Observatório das Migrações Identifica Inconsistências nos Números de Imigrantes
“Há um desafio relacionado aos números reais, o que significa que é necessário assumir que a maioria das cifras com as quais temos trabalhado não refletem a realidade de fato, seja pela incapacidade do sistema em coletá-las ou pela ausência de comparabilidade entre elas”, comentou à Lusa Pedro Góis, diretor científico do OM, durante um encontro em homenagem ao Dia Internacional das Migrações, comemorado hoje.
Ele deu um exemplo: “os dados de contribuições para a Segurança Social não correspondem aos números apresentados nos registros do Banco de Portugal”.
“Existem discrepâncias significativas”, as quais “estão relacionadas com os critérios de inclusão” em cada banco de dados e a informação não está padronizada, detalhou.
As conclusões da Agência para a Integração, Migrações e Asilo (AIMA) indicam a presença de 1,5 milhões de estrangeiros residindo em Portugal até o final de 2024, com base nas autorizações de residência concedidas; no entanto, Pedro Góis prefere aguardar a avaliação do Instituto Nacional de Estatística para confirmar os números.
“O INE está realizando essa análise e o reequilíbrio estatístico com base nos mesmos indicadores utilizados em outros países”, assegurou Pedro Góis.
“Precisamos ter paciência, pois os números da AIMA chegaram com atraso”, considerando o processo de encerramento do Serviço de Estrangeiros e Fronteiras (SEF), além do aumento de manifestações de interesse e vistos de países de língua portuguesa.
Tudo isso impactou a precisão dos dados, reconheceu, embora tenha destacado que a AIMA contabiliza apenas as autorizações de residência, mesmo que muitos desses estrangeiros já não residam em Portugal, uma informação que somente o INE poderá certificar.

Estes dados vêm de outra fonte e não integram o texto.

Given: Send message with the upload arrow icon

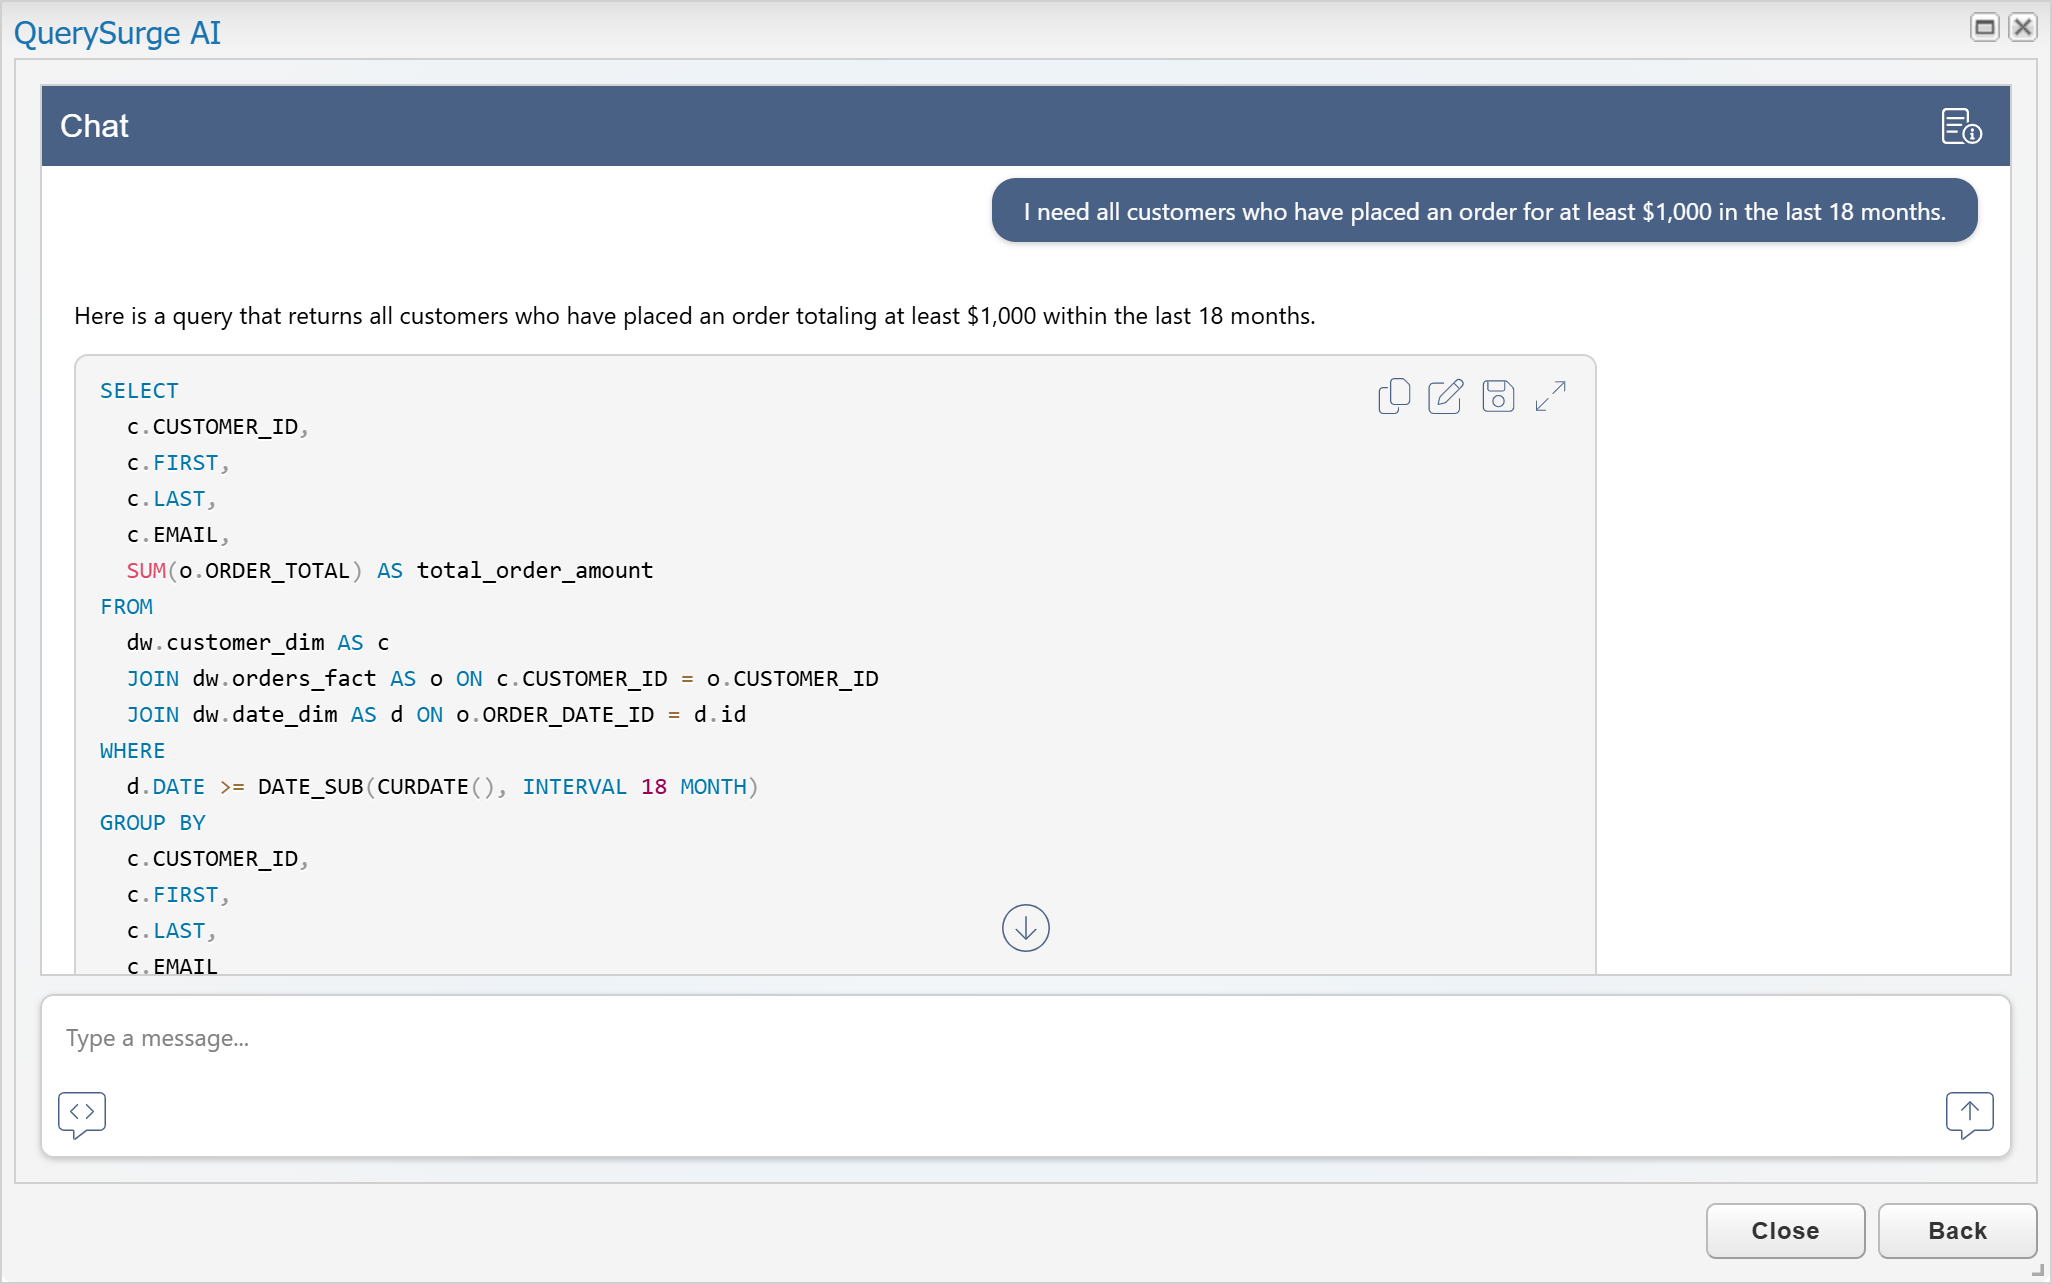Looking at the screenshot, I should [x=1969, y=1113].
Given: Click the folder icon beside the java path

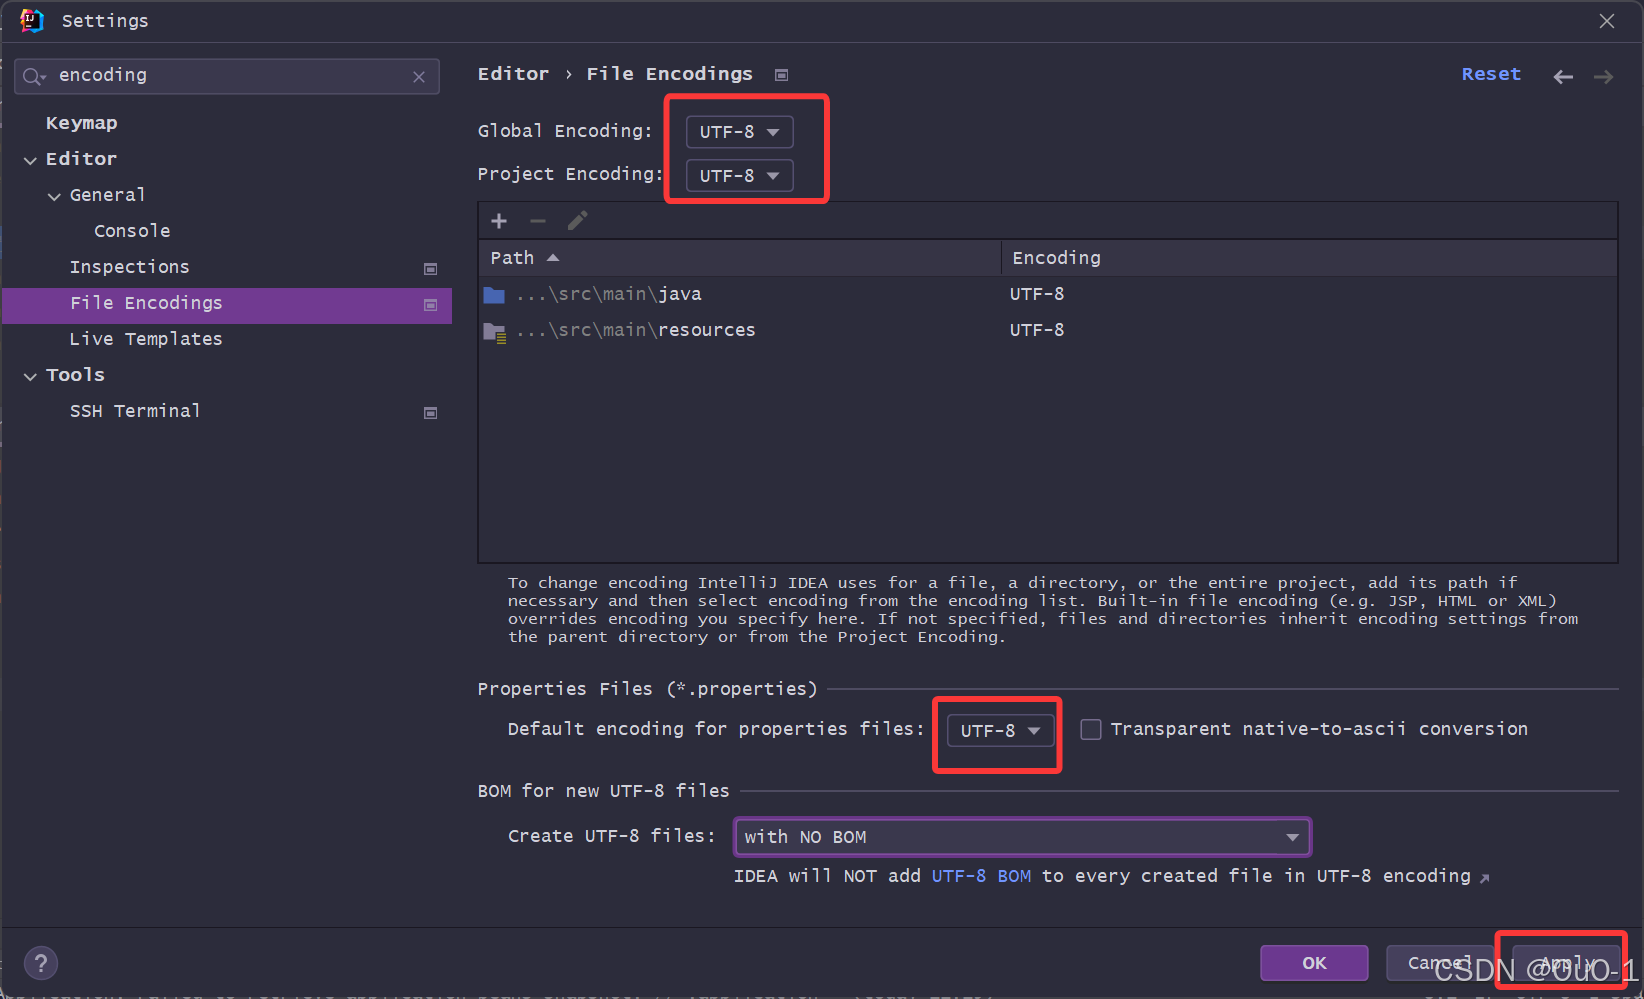Looking at the screenshot, I should click(x=494, y=293).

“Estamos falando de semanas ou poucos meses” até que o INE divulgue seus dados, e “teremos a certeza de que a série estatística não foi interrompida”, permitindo “comparar 2025 com 2015, por exemplo”, uma vez que os critérios permanecerão os mesmos.
A AIMA “coleta interações e não necessariamente um número sequencial de processos”, esclareceu Pedro Góis em sua intervenção, preferindo não comentar os números públicos.
“Não desejamos transmitir informações das quais não temos total certeza”, acrescentou o responsável, resumindo: “os dados administrativos pertencem à AIMA, enquanto os dados estatísticos sobre a população estrangeira residente em Portugal são do INE”.
Mónica Isfan, do OM, apresentou o novo ‘dashboard’ para coleta de dados, que facilitará a padronização da informação estatística sobre imigrantes, ressaltando que já estão sendo formalizados acordos de cooperação.
De acordo com a técnica do OM, questões como “migração irregular, mobilidade circular ou empregos informais ainda são pouco analisadas” nas bases estatísticas.
Na visão dela, o observatório deve “ser encarado como um agente de curadoria científica da informação migratória, promovendo a harmonização e sistematização desses dados”, realizando uma “análise comparativa de todas as informações disponíveis”.